■ **Excerpt**:

They pretend they are on the side of facts, inevitability and optimal health outcomes, while we are mad ideologues.
But this is pure projection. In fact, they are the zealots waging pointless culture wars, because how else do you describe people who refuse to change their minds in the face of overwhelming evidence?
Evidence has piled up for years of the harms of illicit drugs, from pill deaths at dance festivals to longitudinal studies establishing the risks of marijuana-induced psychosis, especially in adolescent brains.
Yet legalisation advocates cling to a utopian vision of a drugs free-for-all where no one suffers ill-effects.
Their arguments don’t make sense.
For starters, the reason most young people don’t use illegal drugs is precisely because they are not legal. Prohibition works. More than 86 percent of high school students have never partaken, according to the National Drug Strategy Household Survey. Further, more than 84 per cent of all Australians had not used drugs in the previous 12 months, if ever.
So why would we contemplate heeding the siren song of drug liberalisers just to make life easier for a small minority of law-breakers.
It is obvious that legalising a drug like, say, marijuana will create more marijuana users — because there will no longer be a disincentive for law-abiding people.

■ **Items**:
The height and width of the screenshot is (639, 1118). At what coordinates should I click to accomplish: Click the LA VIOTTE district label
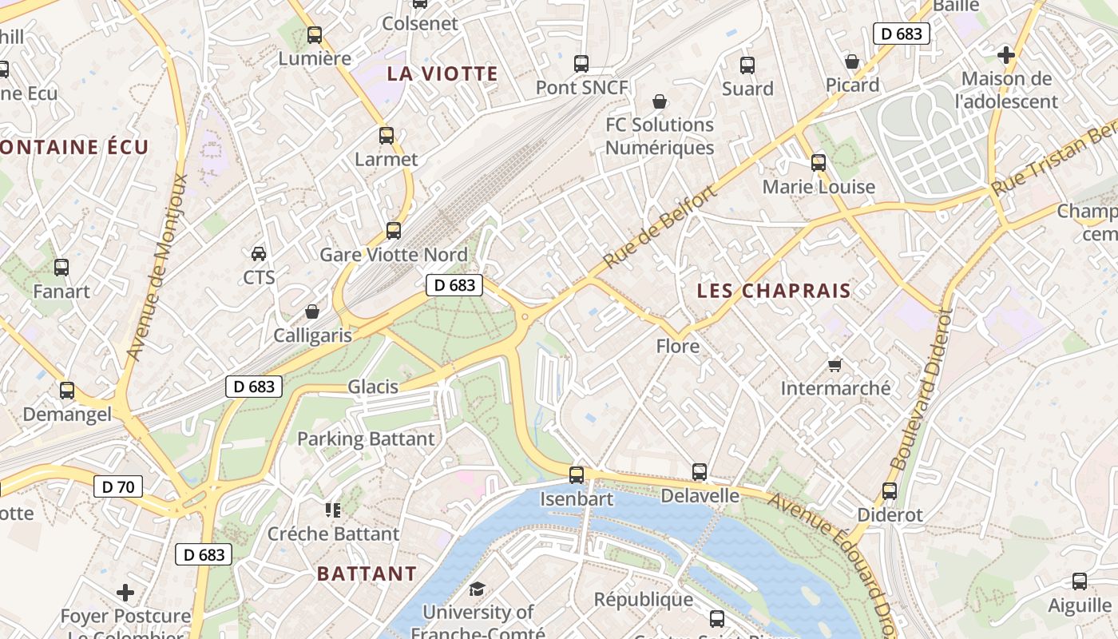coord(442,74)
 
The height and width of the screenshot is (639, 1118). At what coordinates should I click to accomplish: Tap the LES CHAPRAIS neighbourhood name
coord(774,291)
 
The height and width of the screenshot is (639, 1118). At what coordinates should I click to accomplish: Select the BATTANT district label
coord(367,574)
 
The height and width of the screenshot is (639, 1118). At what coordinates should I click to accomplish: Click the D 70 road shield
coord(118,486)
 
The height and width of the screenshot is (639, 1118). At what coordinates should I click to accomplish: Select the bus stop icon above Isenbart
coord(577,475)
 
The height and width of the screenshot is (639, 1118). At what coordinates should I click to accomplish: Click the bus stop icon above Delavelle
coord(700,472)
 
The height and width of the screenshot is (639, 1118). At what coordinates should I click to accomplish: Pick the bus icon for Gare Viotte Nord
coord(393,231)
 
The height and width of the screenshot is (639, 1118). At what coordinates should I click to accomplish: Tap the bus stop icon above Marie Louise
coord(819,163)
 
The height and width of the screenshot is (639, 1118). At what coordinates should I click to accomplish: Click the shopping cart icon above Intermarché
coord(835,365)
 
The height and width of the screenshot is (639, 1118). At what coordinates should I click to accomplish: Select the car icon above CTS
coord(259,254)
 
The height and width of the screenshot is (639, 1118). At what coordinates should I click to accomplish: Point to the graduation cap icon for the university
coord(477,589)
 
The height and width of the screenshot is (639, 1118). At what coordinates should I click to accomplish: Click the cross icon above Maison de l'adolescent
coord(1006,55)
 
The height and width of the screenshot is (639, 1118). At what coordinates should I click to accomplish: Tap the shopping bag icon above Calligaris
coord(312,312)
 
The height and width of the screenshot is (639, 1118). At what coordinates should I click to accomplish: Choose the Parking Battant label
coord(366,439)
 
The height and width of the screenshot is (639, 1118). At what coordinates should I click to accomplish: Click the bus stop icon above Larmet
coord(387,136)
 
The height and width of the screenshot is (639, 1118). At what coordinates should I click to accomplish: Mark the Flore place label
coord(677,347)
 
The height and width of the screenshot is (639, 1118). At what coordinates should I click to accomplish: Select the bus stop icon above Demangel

■ **Written request A**: In the excerpt on drug legalization, what share of high school students have never used illegal drugs, according to the National Drug Strategy Household Survey?
■ **Written request B**: Summarize the excerpt on drug legalization in two sentences.
■ **Written request C**: Resume the excerpt on drug legalization after its last sentence.

■ **Exercise response A**: More than 86 percent.

■ **Exercise response B**: The excerpt argues that legalization advocates, not prohibition's supporters, are the zealots, because they ignore years of evidence of the harms of illicit drugs. It claims prohibition works, citing survey figures showing that most high school students and Australians have not used drugs, and contends that legalizing marijuana would create more users.

■ **Exercise response C**:
Therefore, logically, there will be more mental health problems among young people. It is reckless stupidity to advocate legalising substances guaranteed to exacerbate the existing crisis.
In any case, we already have a legal mind-altering drug embedded in our social fabric, for better or worse, and the ill-effects of alcohol are more than enough. Why add more harmful substances to the mix, to interact in unpredictable ways, creating more mayhem for emergency workers?
Of course, policing drugs is an expense, but there is a cost in every law we enforce.
That doesn’t mean that we stop enforcing the law.
The benefits of drug law enforcement was evident during John Howard’s successful (but sadly discontinued) Tough on Drugs program, which combined stronger policing with better rehabilitation options for addicts.
Drug use fell for the first time in three decades and fewer young people experimented.
We never said drug use had been eradicated. That’s just another lie of drug liberalisers, who created the straw man of a failed “war on drugs”.
Like all illegal activity, drug use always will exist but, if we don’t lose our will, we can keep it confined to a fringe group of experimenters, law-breakers and losers.